Portfolio -- minor KB-74 'Applied Data Science'

This is the reader's guide for student Mike Verheijden (19104367), currently studying the minor 'Applied Data Science' at The Hague University Of Applied Science (THUAS), for the personal portfolio for the final grading to successfully complete this minor.

Research project

Within the project we worked with two different datasets, called 'Agora' and 'WebIQ'. The Agora dataset is publicly available on Kaggle, and the WebIQ dataset is the dataset provided by WebIQ/TNO which cannot be published, because of privacy sensitive data, for which a data agreement is signed as well.

Task definition

The reason for this project 'TITANIUM' is that the European Union, in collaboration with various organizations like TNO, want to gain insight into what is happening on various dark web forums and marketplaces. TNO tasked us to create a topic classifier that takes dark web text as input and gives the topic that is being talked about as output. This way they can view what topics are being talked about, pick up on trending topics, etc. From this reasoning and problem, we formulated a main research question that goes as follows:

How can a pipeline be created that classifies dark web text-based content to a predetermined topics list?

■ **Direction 1**
Quote the portfolio guide for the Applied Data Science minor in full, word for word.

■ **Supplied records**
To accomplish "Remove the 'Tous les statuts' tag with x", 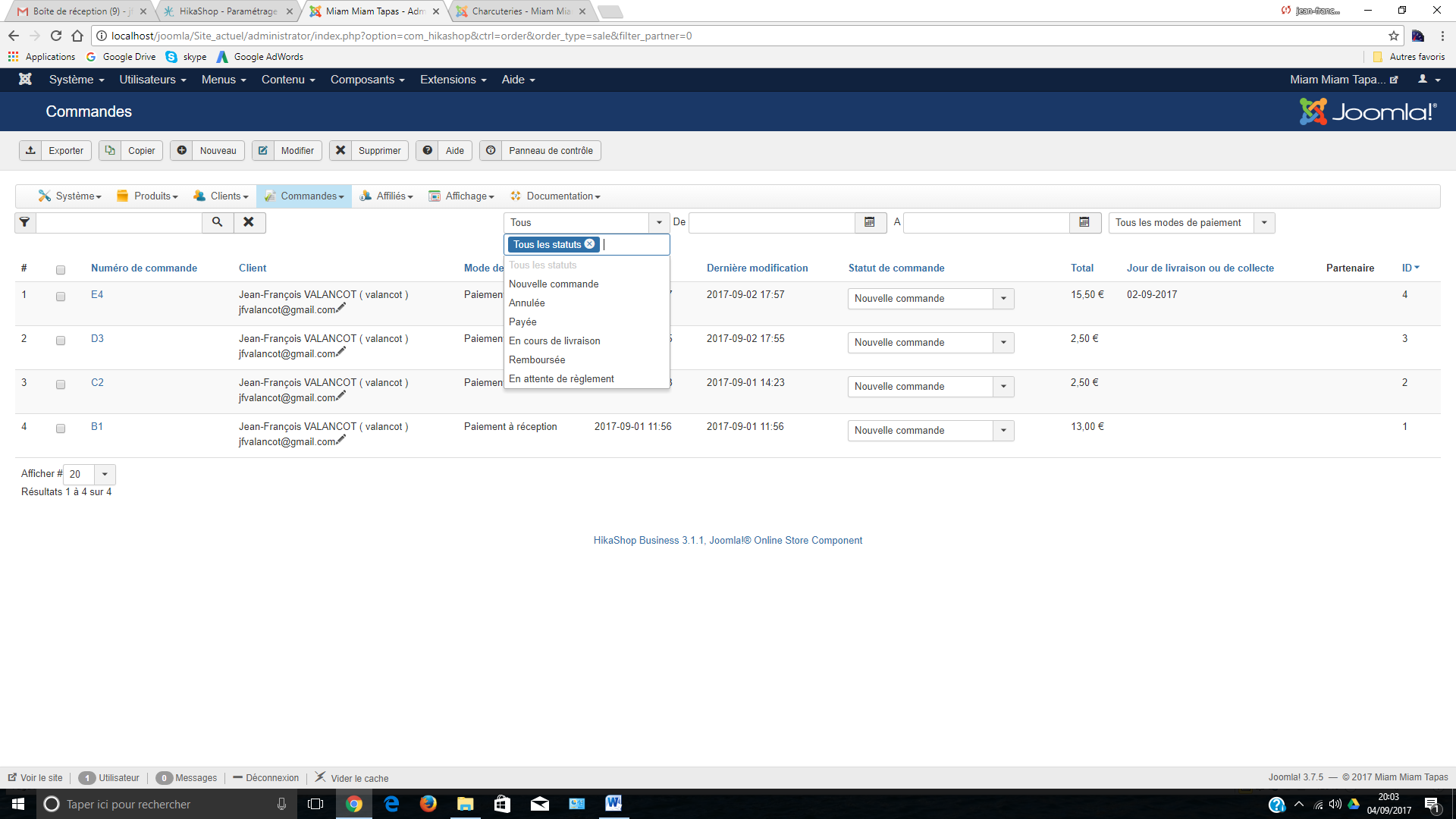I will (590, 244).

--

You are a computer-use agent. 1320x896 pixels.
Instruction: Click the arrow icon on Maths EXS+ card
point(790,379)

* * *

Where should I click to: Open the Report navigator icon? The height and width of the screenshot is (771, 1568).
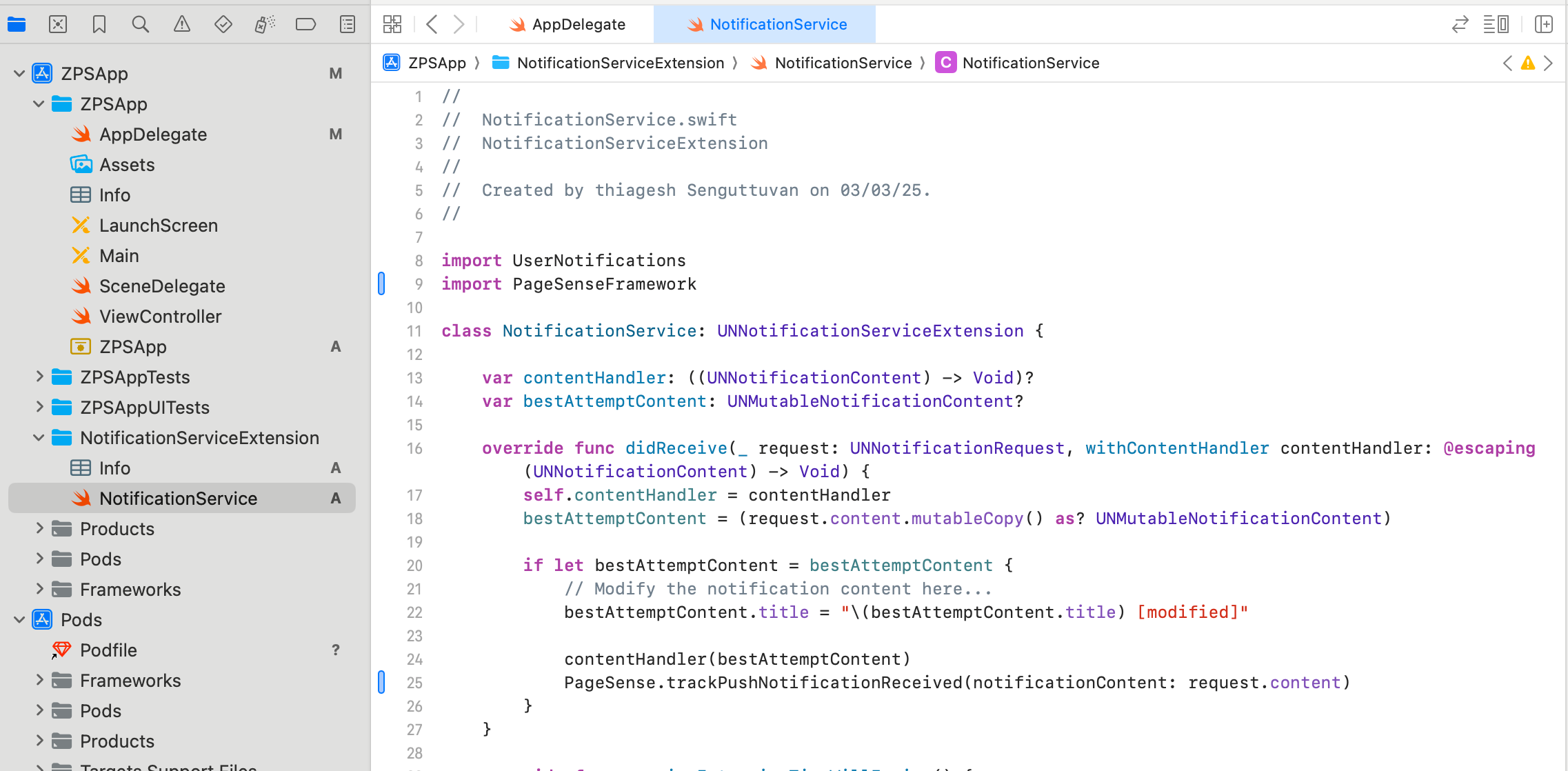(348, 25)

■ **Direction 2**
In the records, take the lines starting at the one containing "You are a computer-use" and ending at the one containing "point(790,379)". Swap "arrow icon" for "chevron icon" and write out only those lines, leaving everything else unchanged.

■ **Written solution 1**
Portfolio -- minor KB-74 'Applied Data Science'

This is the reader's guide for student Mike Verheijden (19104367), currently studying the minor 'Applied Data Science' at The Hague University Of Applied Science (THUAS), for the personal portfolio for the final grading to successfully complete this minor.

Research project

Within the project we worked with two different datasets, called 'Agora' and 'WebIQ'. The Agora dataset is publicly available on Kaggle, and the WebIQ dataset is the dataset provided by WebIQ/TNO which cannot be published, because of privacy sensitive data, for which a data agreement is signed as well.

Task definition

The reason for this project 'TITANIUM' is that the European Union, in collaboration with various organizations like TNO, want to gain insight into what is happening on various dark web forums and marketplaces. TNO tasked us to create a topic classifier that takes dark web text as input and gives the topic that is being talked about as output. This way they can view what topics are being talked about, pick up on trending topics, etc. From this reasoning and problem, we formulated a main research question that goes as follows:

How can a pipeline be created that classifies dark web text-based content to a predetermined topics list?

■ **Written solution 2**
You are a computer-use agent. 1320x896 pixels.
Instruction: Click the chevron icon on Maths EXS+ card
point(790,379)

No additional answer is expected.